§ **TAREAS PENDIENTES**
1) Indica si cada una de las afirmaciones (a), (b) y (c) concuerda con el texto sobre embeddings. Responde sí o no y cita literalmente las palabras del texto que lo deciden.
(a) Un ordenador solo es capaz de entender números.
(b) Las bases de datos típicas buscan entradas por similitud de significado.
(c) En el espacio vectorial, contrato estará cerca de playa.
2) Retoma el texto sobre embeddings justo después de su última oración y sigue desarrollándolo.

Un ordenador no puede entender texto ni relación semántica o significado entre palabras. Solo puede entender números. Esto lo resolvemos mediante el uso de embeddings.

Un embedding es la representación de texto (en forma de números) en un espacio vectorial. Esto permite a los modelos de IA comparar y operar sobre el significado de las palabras.

flowchart TD
    A["perro"] --> B
    B --> C["[-0.003, 0.043, ..., -0.01]"]
    
    N1["(texto que queremos convertir)"]:::note --> A
    N2["(vectores con contenido semántico)"]:::note --> C
    
    classDef note fill:none,stroke:none,color:#777;    

Los vectores de cada palabra o documento capturan el significado semántico del texto.

• perro estará cerca de mascota
• contrato estará lejos de playa

Vector vs SQL databases

El problema con las BBDD típicas es que solo buscan matches exactos. Si yo busco por coche solo me sacará las entradas que contengan coche.

§ **MATERIAL PROPORCIONADO**
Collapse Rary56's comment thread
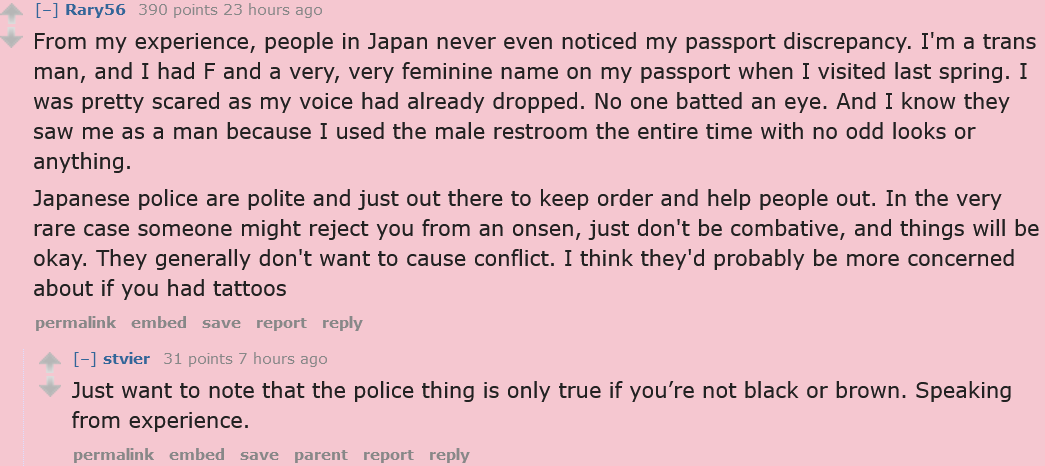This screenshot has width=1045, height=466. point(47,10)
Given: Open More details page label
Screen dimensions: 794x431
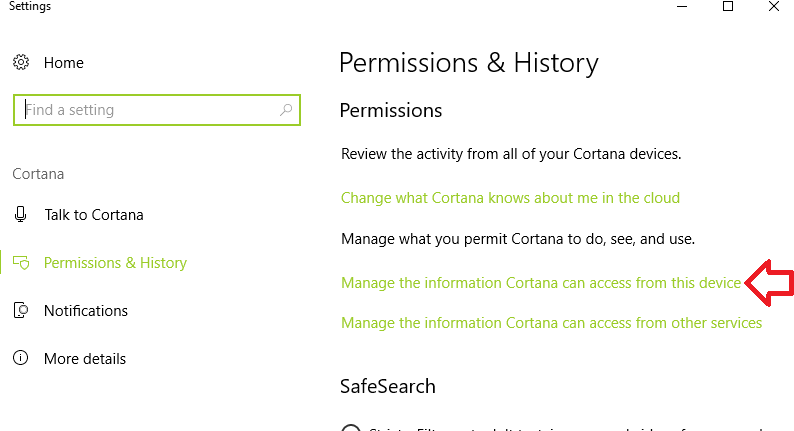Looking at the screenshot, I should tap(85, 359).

==

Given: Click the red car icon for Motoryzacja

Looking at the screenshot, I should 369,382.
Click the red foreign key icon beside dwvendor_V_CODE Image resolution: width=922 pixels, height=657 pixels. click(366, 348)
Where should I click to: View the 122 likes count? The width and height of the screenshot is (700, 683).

§ **RESPUESTAS**
1)
(a) Sí: «Solo puede entender números.»
(b) No: «El problema con las BBDD típicas es que solo buscan matches exactos.»
(c) No: «contrato estará lejos de playa»

2)
En cambio, como las BBDD vectoriales pueden interpretar la semántica de las palabras mediante los vectores, si busco por coche puede sacarme valores como sedán, SUV, Land Rover, etc.

Las BBDD vectoriales son muy buenas cuando necesitamos buscar items similares por proximidad uno respecto al otro. Un ejemplo de uso es buscar películas parecidas (Netflix). Otro ejemplo son los recomendadores de items parecidos en tiendas online (Amazon).

Como ejecutar una búsqueda (query) mediante vectores

(You can see the code here)

Necesitamos:

• Una BBDD Vectorial (CosmosDB)
• Un modelo para transformar los embeddings (text-embedding-3-large)

El flujo completo es el siguiente:

1. Usar un embedding model para obtener los vectores del contenido que queremos indexar
2. Insertar el texto original y los vectores del contenido en una BBDD vectorial
3. Cuando queramos ejecutar una query usar el mismo embedding model de antes con la query a buscar. Con el embedding resultante buscamos vectores similares en la BBDD y sacamos el texto original de original_text

   Introducir vectores en CosmosDB

   Para poder buscar necesitamos rellenar antes la BBDD con contenido. Lo mantenemos simple. Metemos

   • un ID a mano
   • el texto original
   • los vectores resultado de hacer el embedding sobre el texto original

El pseudocódigo se ve así y se ejecuta de uno en uno

text = "A shiba walks alone in the park"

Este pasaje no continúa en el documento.